In Umsetzung dieser verfassungsrechtlichen Vorgaben und in Konkretisierung der Grundsatzbestimmung des § 6 Abs 2 StPO bestimmt § 50 erster Satz StPO, dass jeder Beschuldigte durch die Kriminalpolizei oder die Staatsanwaltschaft sobald wie möglich über das gegen ihn geführte Ermittlungsverfahren und den gegen ihn bestehenden Tatverdacht sowie über seine wesentlichen Rechte im Verfahren (§§ 49, 164 Abs 1) zu informieren ist. Die Information kann mündlich oder schriftlich - auch unter Verwendung eines individualisierten Formblattes - erteilt werden (Achhammer, WK-StPO § 50 Rz 10; Fabrizy StPO10 § 50 Rz 1; ErläutRV 25 BlgNr 22. GP 43 f). Der Beschuldigte ist jedenfalls vor seiner Vernehmung zur Sache über den gegen ihn bestehenden Tatverdacht, seine Rechte und über sämtliche Verdachtsgründe aufzuklären, damit er durch eine zusammenhängende Erklärung diese entkräften kann (Achhammer, WK-StPO § 50 Rz 7).

Besondere Anforderungen an die Art und Weise der Unterrichtung stellt auch Art 6 Abs 3 lit a MRK nicht, im Vorverfahren genügt eine mündliche Mitteilung der Beschuldigungen (Kühne in IntKomm EMRK Art 6 Rz 492).

Wie bereits das Oberlandesgericht zutreffend ausführte, ist beim Umfang der Informationspflicht auf den Verfahrensstand abzustellen (vgl Villiger, Handbuch der Europäischen Menschenrechtskonvention Rz 507) und es ist zu berücksichtigen, dass eine von Art 6 Abs 3 lit a MRK geforderte Information über alle Einzelheiten in der Regel zu Beginn des Ermittlungsverfahrens kaum möglich ist (Kühne in IntKomm EMRK Art 6 Rz 494). Eine vollständige detaillierte Information betreffend die Anschuldigungen gegen den Beschuldigten und die rechtliche Qualifikation, welche das Gericht in der Angelegenheit voraussichtlich vornehmen wird, ist zwar eine wesentliche Voraussetzung dafür, dass ein Verfahren fair ist, doch wird eine entsprechende Unterrichtung in der Regel erst im Zeitpunkt der Einbringung der Anklage möglich und auch notwendig sein (vgl ErläutRV 25 BlgNR 22. GP S 46 f, FN 138 unter Bezugnahme auf EGMR 19. 12. 1989 Kamasinski gegen Österreich [ÖJZ 1990/10]).

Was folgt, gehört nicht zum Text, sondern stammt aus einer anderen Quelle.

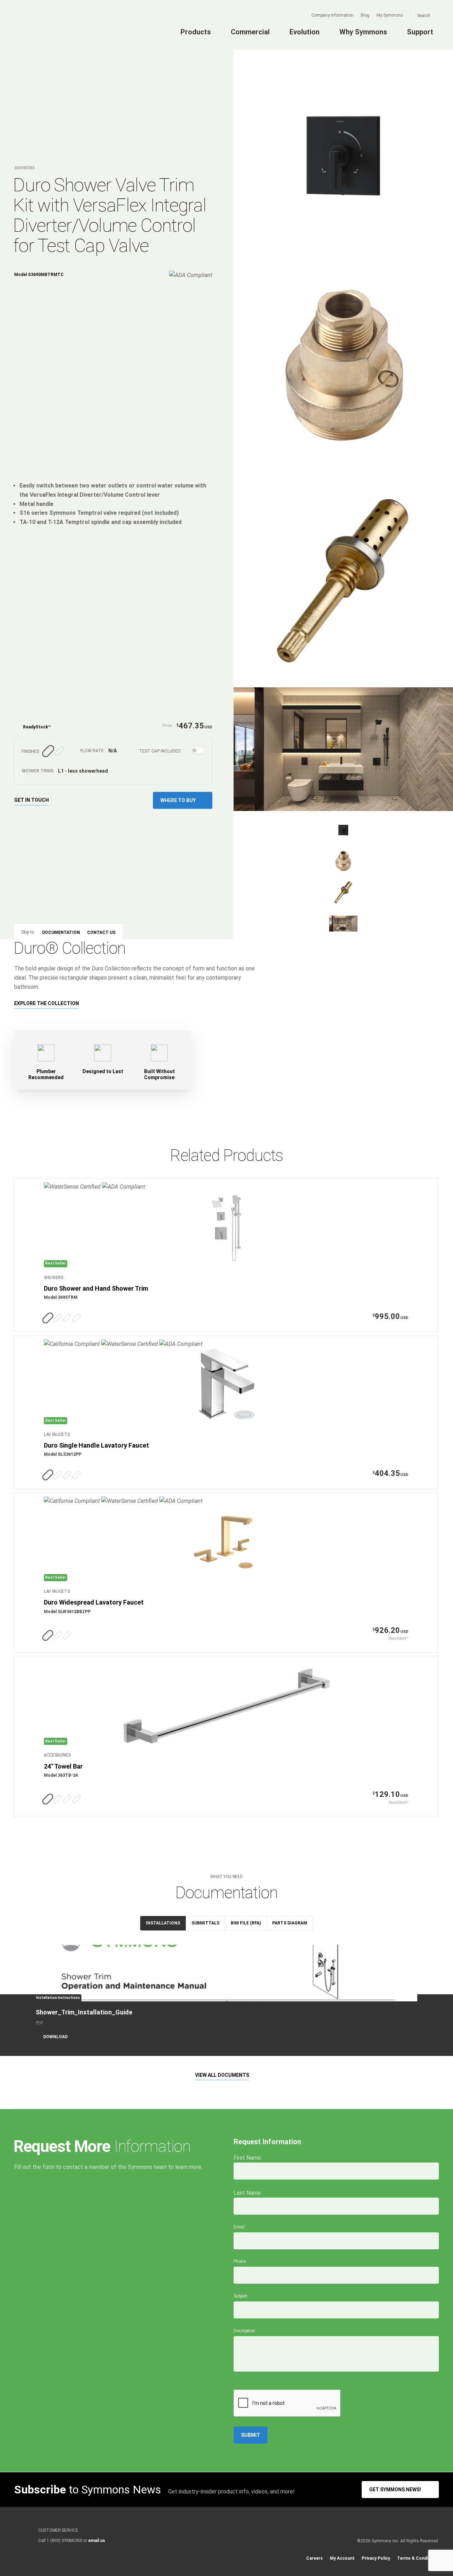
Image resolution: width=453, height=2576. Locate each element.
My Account (342, 2558)
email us (96, 2540)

Diesen Kriterien wird die dem Erneuerungswerber am 15. April 2009 und am 26. Mai 2009 (und somit zu Beginn des gegen ihn geführten Ermittlungsverfahrens) erfolgte Information insbesondere unter Berücksichtigung des Umstands, dass sie im Zusammenhang mit der bereits zuvor erfolgten, umfangreichen Vernehmung des Erwin L***** als Zeuge, in deren Rahmen ihm der Gegenstand der ihn (zunächst als Zeugen betreffenden) Ermittlungen, insbesondere auch der Umstand, dass im Zusammenhang mit Wertpapier(-rück-)käufen der Vorwurf der Kursbeeinflussung bestehe, bereits bekannt wurde und konkrete Vorhalte erfolgten, gerecht. Die rechtliche Qualifikation des Vorwurfs wurde ihm ausdrücklich (schriftlich) zur Kenntnis gebracht.

Ob die dem Beschuldigten mitgeteilten Umstände die vorgenommene rechtliche Qualifikation zu tragen vermögen, ist unter dem Aspekt des Art 6 Abs 3 lit a MRK unerheblich.

Im Übrigen legt der Erneuerungswerber nicht dar, weshalb die ihm erteilte Information eine sinnvolle Verteidigung nicht ermöglichen sollte.

Mit der hypothetischen, offenbar aus der Ansicht des Antragstellers, dass die ihm „bisher eröffneten Umstände keine Tat darstellen, die mit gerichtlicher Strafe bedroht ist“, abgeleiteten Behauptung, die Staatsanwaltschaft hätte nicht alle ihr bekannten Einzelheiten und Umstände des gegen ihn bestehenden Tatverdachts angegeben, wird eine Grundrechtsverletzung nicht deutlich und bestimmt bezeichnet (RIS-Justiz RS0124359).

Der Antrag auf Erneuerung des Strafverfahrens war daher der Stellungnahme der Generalprokuratur folgend (§ 363b Abs 1 StPO) schon bei nichtöffentlicher Beratung als offenbar unbegründet zurückzuweisen (§ 363b Abs 2 StPO).